La Treuillère

Le pont de l’ocre est le pont le plus septentrional de Vals. C’est d’un gisement de Lachamp‑Raphaël que provenait l’ocre traité à Vals. Transporté au cours du XIXème siècle dans des charrettes, ce minéral était déposé dans un local dominant la rive gauche un peu en aval du pont de l’Ocre. Là, il était traité et conditionné avant d’être revendu. Aujourd’hui encore des traces d’ocre orange s’aperçoivent sur le bas de quelques maisons avoisinantes. Et pourtant le traitement de l’ocre a dû cesser avec le début de la première guerre.

C’est à Jean Lagarde qu’on doit la première usine de moulinage de la Treuillère. La seconde fut construite par Deydier en 1862, juste au dessus, c’est celle que l’on rencontre d’abord lorsqu’on arrive d’Antraïgues. A l’heure actuelle, l’activité moulinière de Vals-les-Bains ne se maintient plus qu’à la Treuillère où les deux usines conserve leur vitalité sous la conduite de la Société des moulinages de Pont de Bridou. Les autres fabriques encore debout conservent une autre vocation.

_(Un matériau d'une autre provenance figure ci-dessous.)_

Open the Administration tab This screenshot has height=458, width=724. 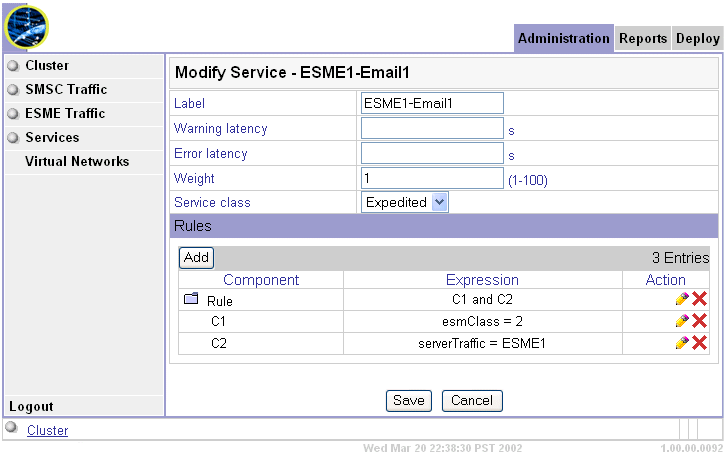564,39
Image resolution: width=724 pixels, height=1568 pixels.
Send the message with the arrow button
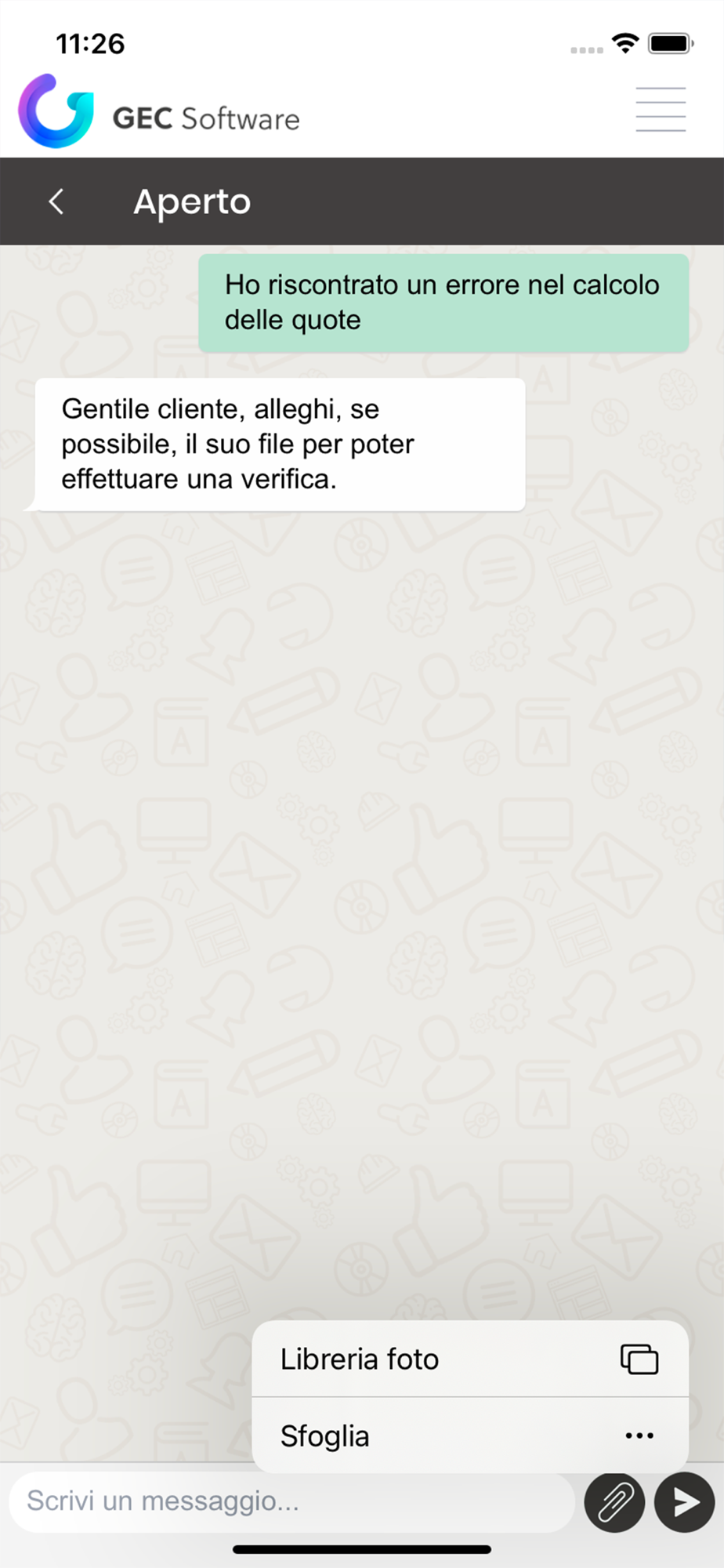685,1501
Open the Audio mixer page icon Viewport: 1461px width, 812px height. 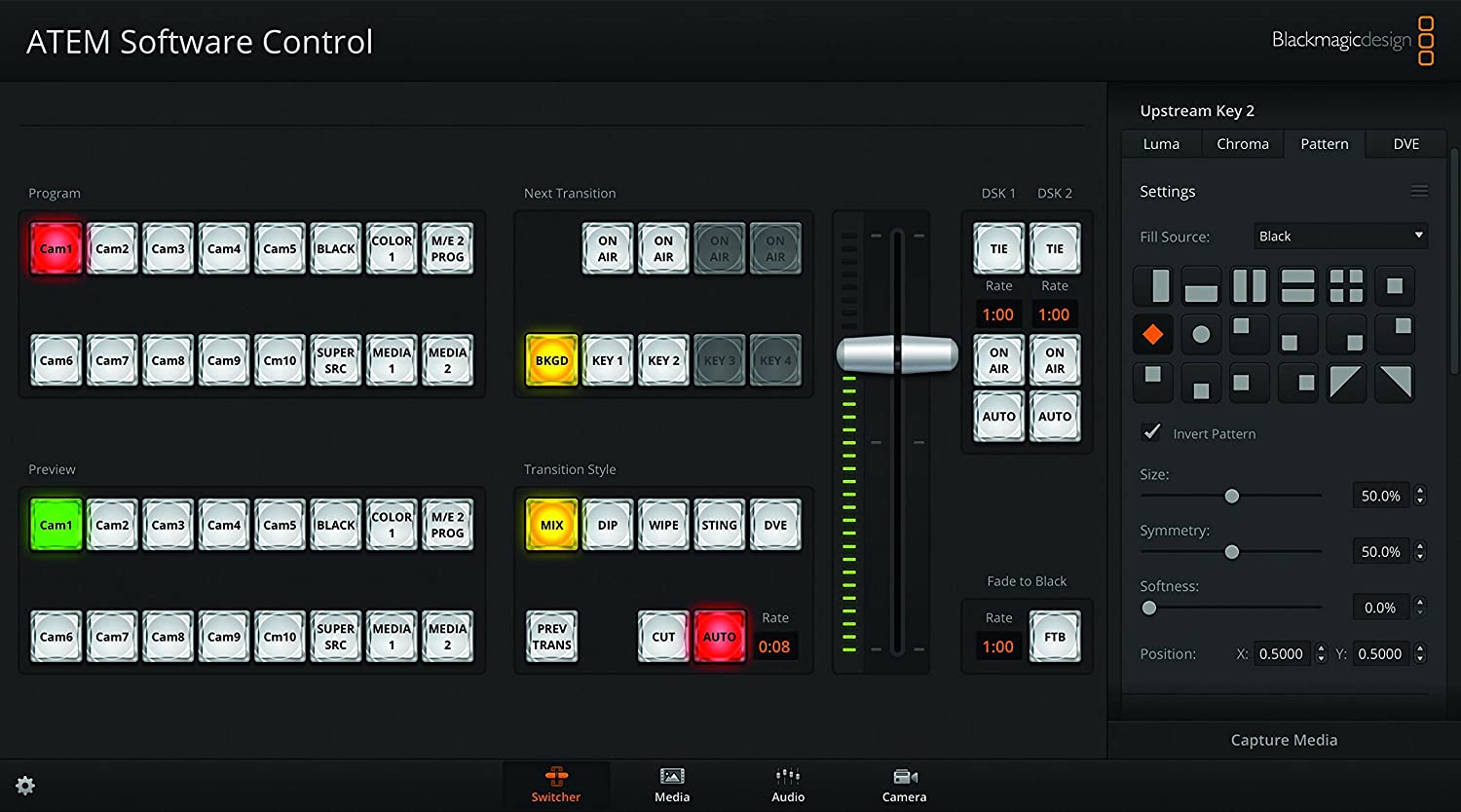[x=788, y=785]
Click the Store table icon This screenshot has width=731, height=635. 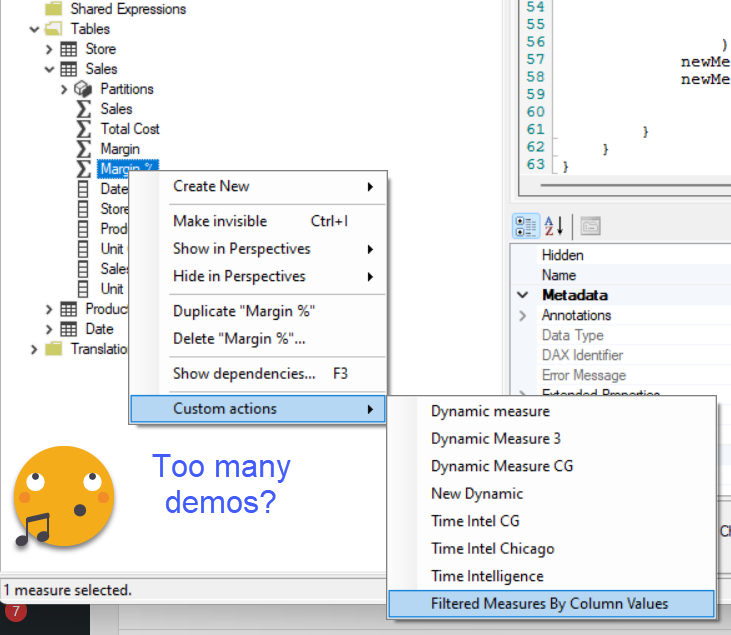point(69,49)
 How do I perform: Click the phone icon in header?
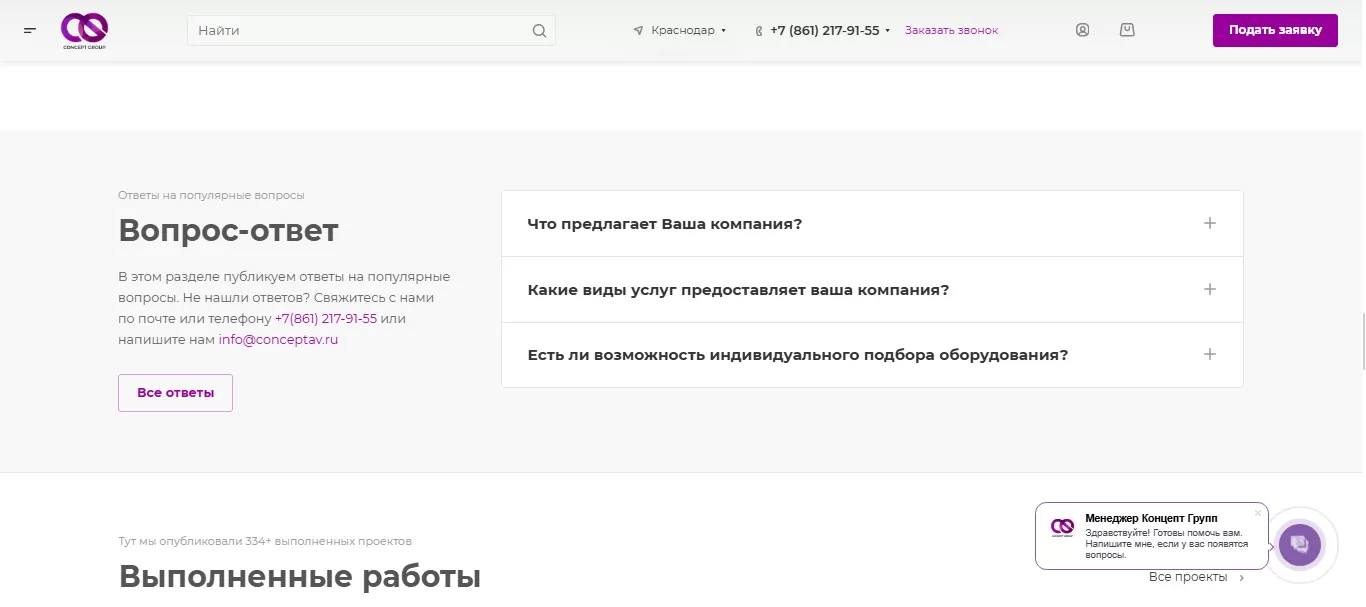759,31
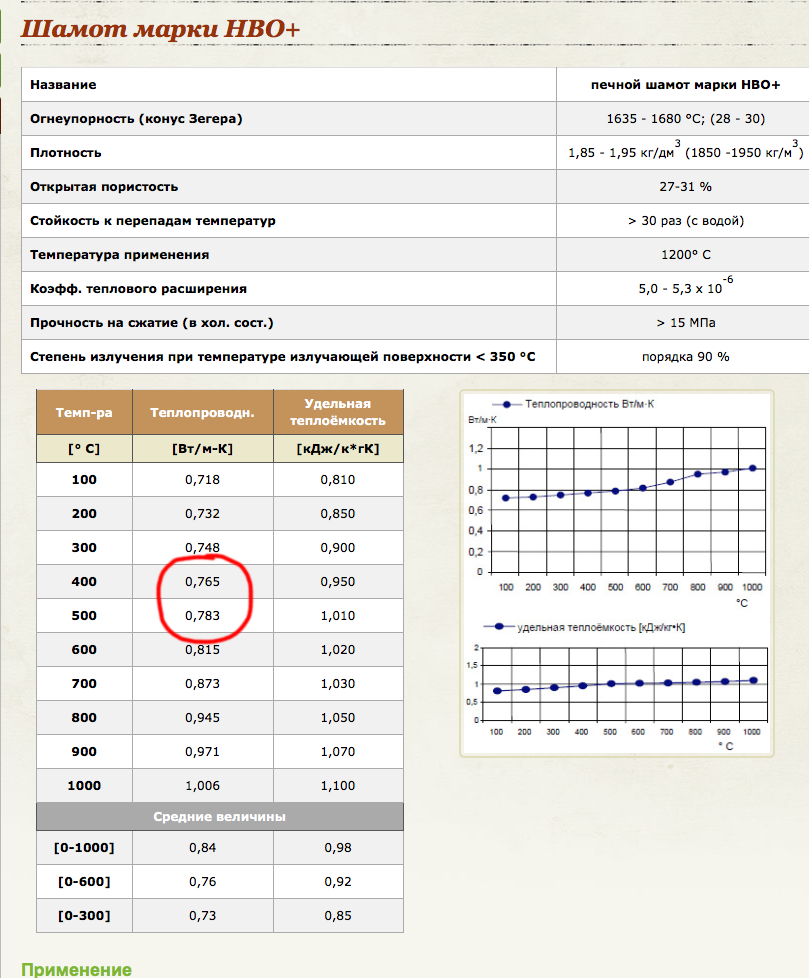Click the circled 0,765 conductivity value

point(202,581)
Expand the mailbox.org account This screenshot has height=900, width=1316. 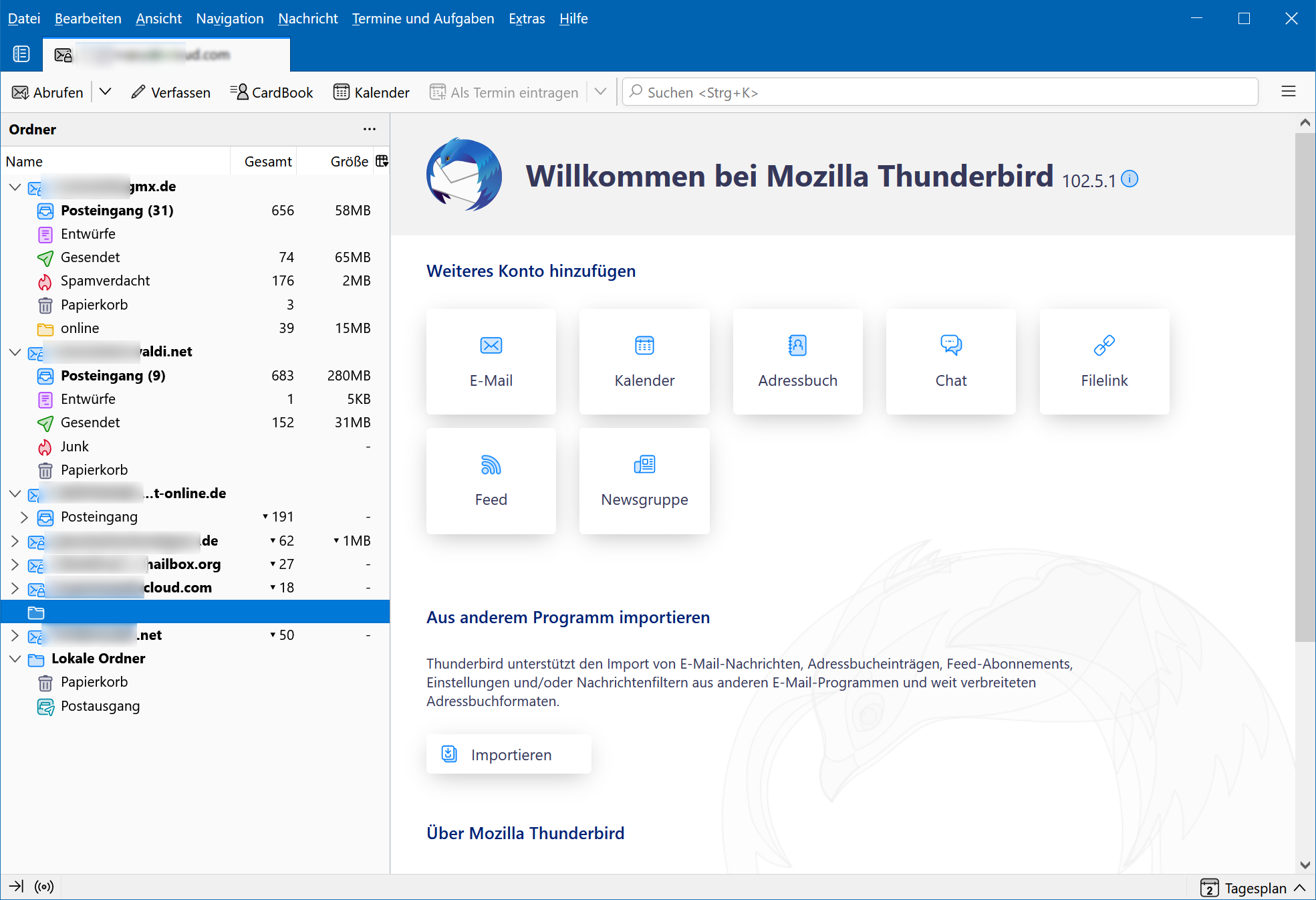click(15, 564)
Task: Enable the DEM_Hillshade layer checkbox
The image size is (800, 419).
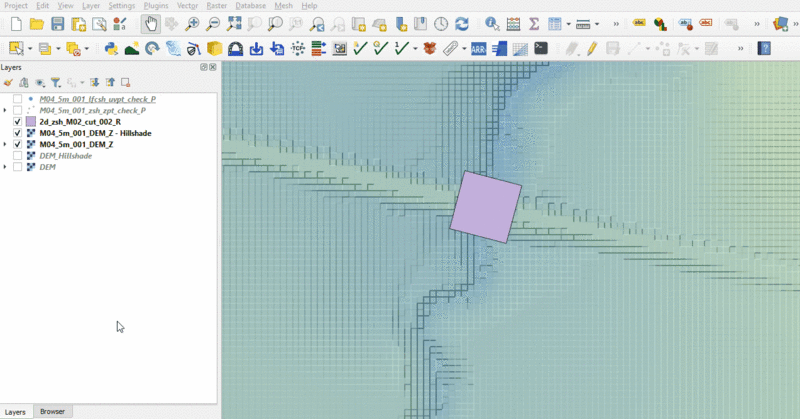Action: (18, 156)
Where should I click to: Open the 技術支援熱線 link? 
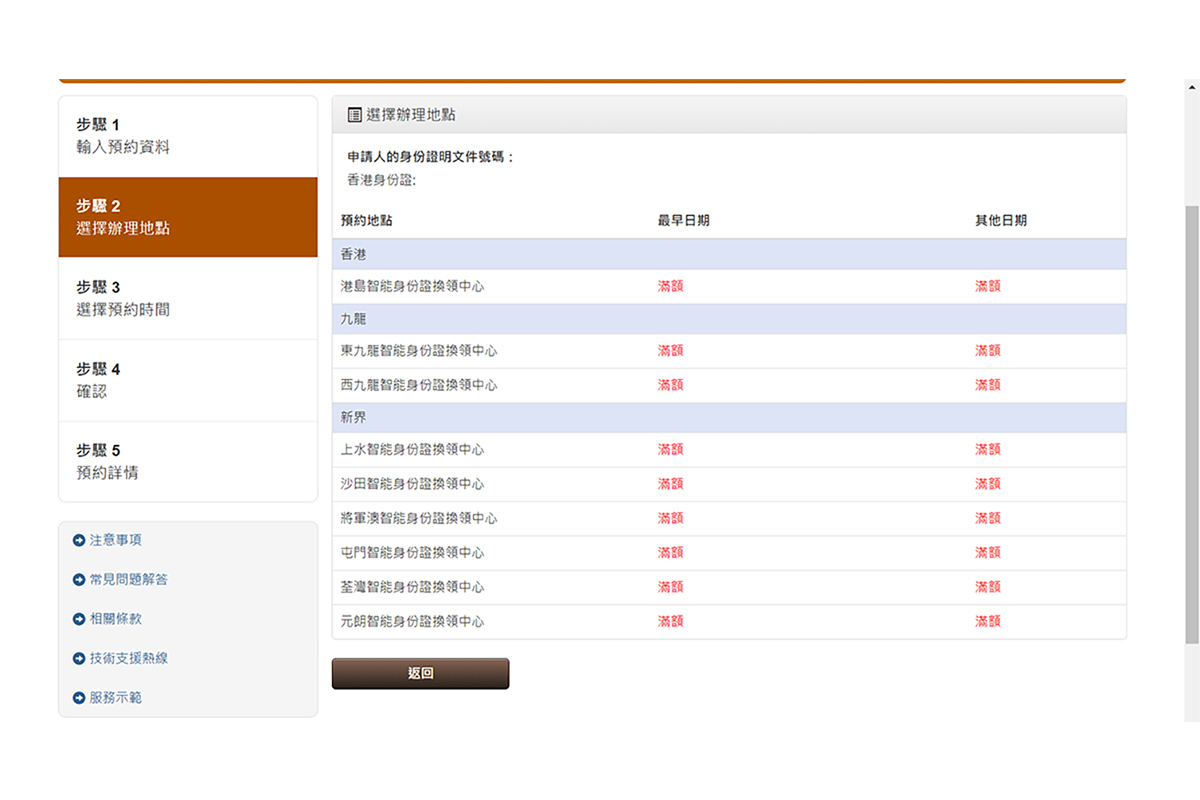coord(128,659)
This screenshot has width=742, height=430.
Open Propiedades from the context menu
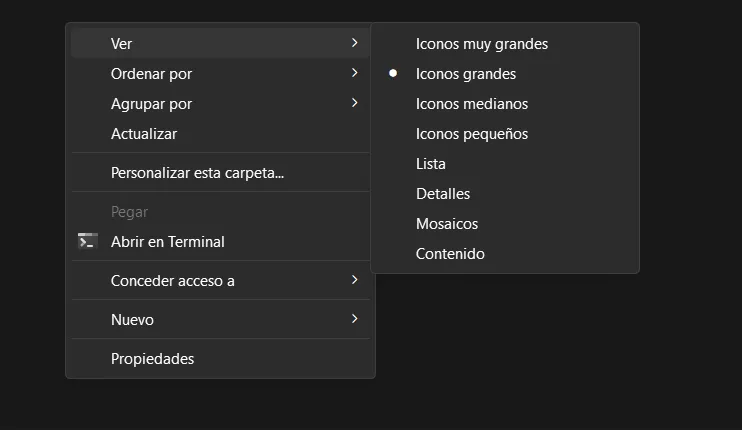click(152, 358)
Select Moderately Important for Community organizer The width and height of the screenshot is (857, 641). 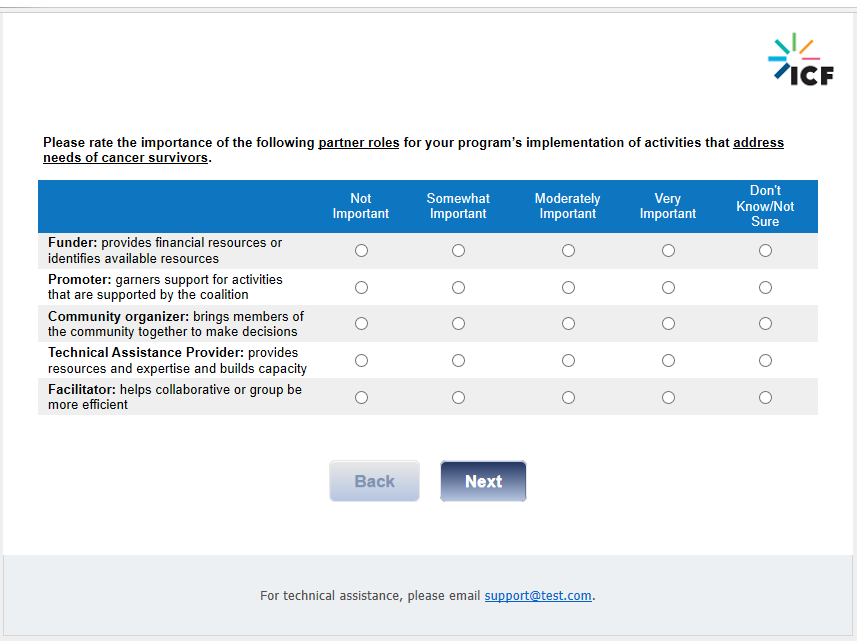568,324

Ces moulinages avaient pour fonction de recueillir le fil de soie et de le tordre sur lui-même pour le renforcer et l’assouplir. Ces unités de transformation qui profitaient de l’énergie apportée par les flots nécessitaient le travail de nombreuses jeunes femmes. Elles composaient l’essentiel d’une main d’œuvre agile et docile. Filles de la campagne, elles apportaient avec elles leur repas de la semaine le dimanche soir, couchaient dans les dortoirs de la fabrique, travaillaient dur et s’en retournaient passer le samedi soir et le dimanche à la ferme familiale. A son apogée, l’industrie du moulinage valsois employait plus de 600 personnes. Le déclin est venu avec la maladie du ver à soie mais l’activité textile est restée vivace dans la ville jusqu’à la fin des années 1970.